When it comes to transparency in government, things always get a bit murky, and when it comes to police accountability, that thin blue line always tends to be blurred. Whenever a police action becomes questionable, there is always a struggle to get the full details. More often than not, in the midst of such an investigation, police reports tend to conflict with video evidence that surfaces later. Some areas of the country are better than others when it comes to such things, but Iowa is not one of them.
According to the Center for Public Integrity, we get a D-plus on the matter. The center cites a 2015 case involving the fatal police shooting of 34-year-old mother Autumn Steele in Burlington during a domestic-dispute response. The officer responsible for the shooting was ultimately cleared of criminal charges.
According to the Des Moines Register, “The fact that state authorities sought to obstruct the disclosure explains, in part, why Iowa received an overall grade of D+.” The grade assigned in 2015, seemingly arbitrary, is actually telling of a problem that Iowans face in concerns to government transparency and police culture.
A recent interpretation of Iowa’s open-records law grants government agencies, such as local police forces, the ability to withhold any or all documents created or collected during an investigation. Essentially, this interpretation states that it is perfectly legal for state agencies to deny public access to just about any document or record involving law enforcement.
This in interpretation is not only overreaching and excessive, but it is also liable to be abused by government departments and inevitably perpetuate police corruption.
In fact, it seems as though it’s happening. According to the Register, “40 of 59 public record requests made to the [Iowa Department of Public Safety] in the first six months of 2016 — most made by people other than journalists — had been completely or partially rejected, mostly for the investigative report reason.”

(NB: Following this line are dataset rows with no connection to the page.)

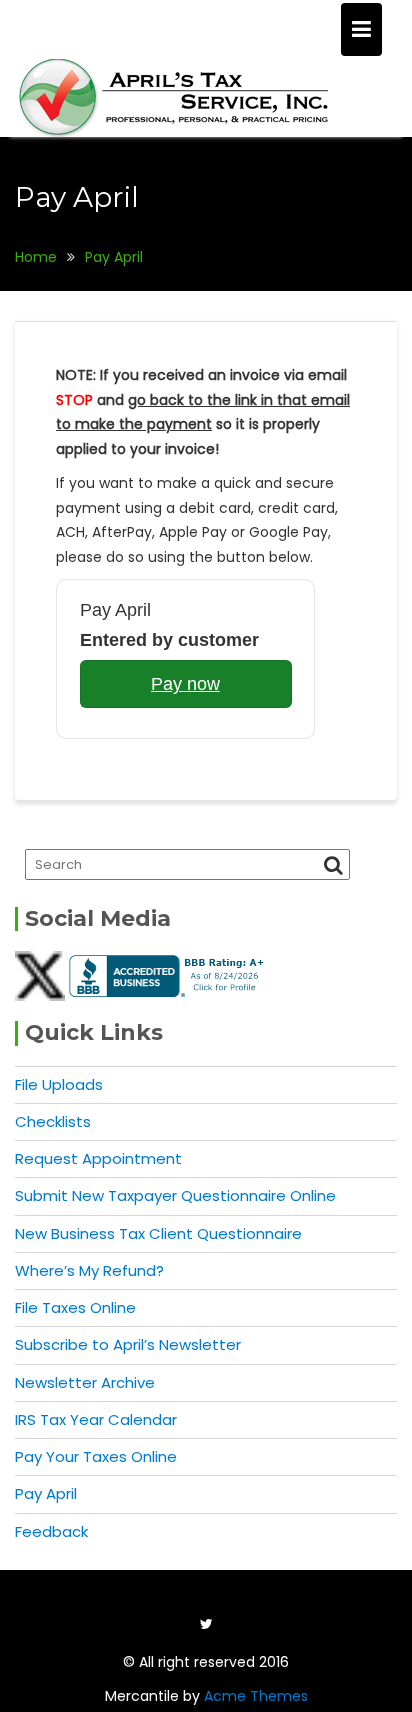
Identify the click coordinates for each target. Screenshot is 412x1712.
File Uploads (59, 1084)
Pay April (46, 1493)
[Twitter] (206, 1624)
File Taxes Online (75, 1307)
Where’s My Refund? (89, 1270)
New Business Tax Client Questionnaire (158, 1233)
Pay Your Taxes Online (96, 1456)
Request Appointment (98, 1158)
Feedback (51, 1531)
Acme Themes (256, 1696)
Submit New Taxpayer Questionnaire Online (175, 1195)
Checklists (53, 1121)
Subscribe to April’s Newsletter (128, 1344)
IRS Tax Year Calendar (96, 1419)
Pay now (185, 684)
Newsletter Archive (85, 1382)
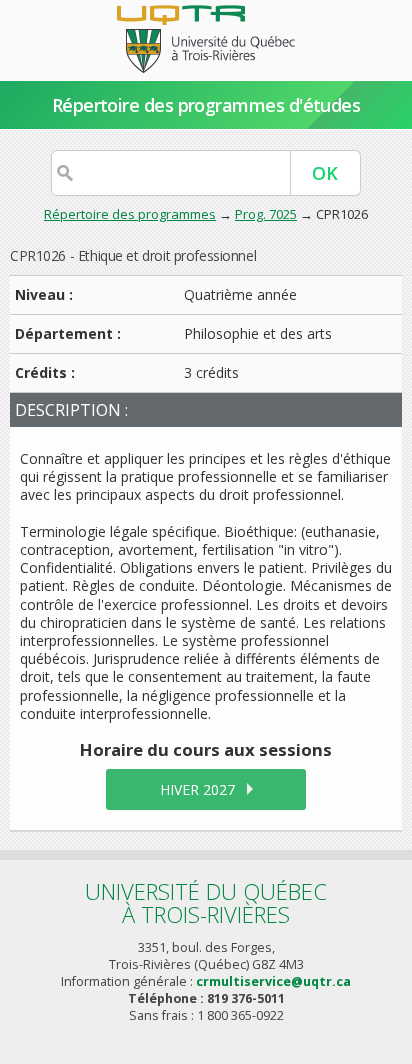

In the midst of a national dialogue demanding police accountability through visibility of unchecked and unwarranted police brutality, the interpretation is not only in bad taste but seemingly evidence of outright police bias in more departments than just those that carry a badge and gun.
The Daily Iowan Editorial Board believes that denying the public access to records that pertain to the policing of that very public is to deny them the power of knowledge. The basic relationship shared between the people and the police is hinged entirely on a social contract, this social contract being a consent of the people to be policed. There is no consent in ignorance.
The triumph of accountability relies entirely on the existence of transparency. Revoking the latter from the public is to threaten the sanctity of government institution’s competence to hold itself accountable and the public’s trust in that very institution.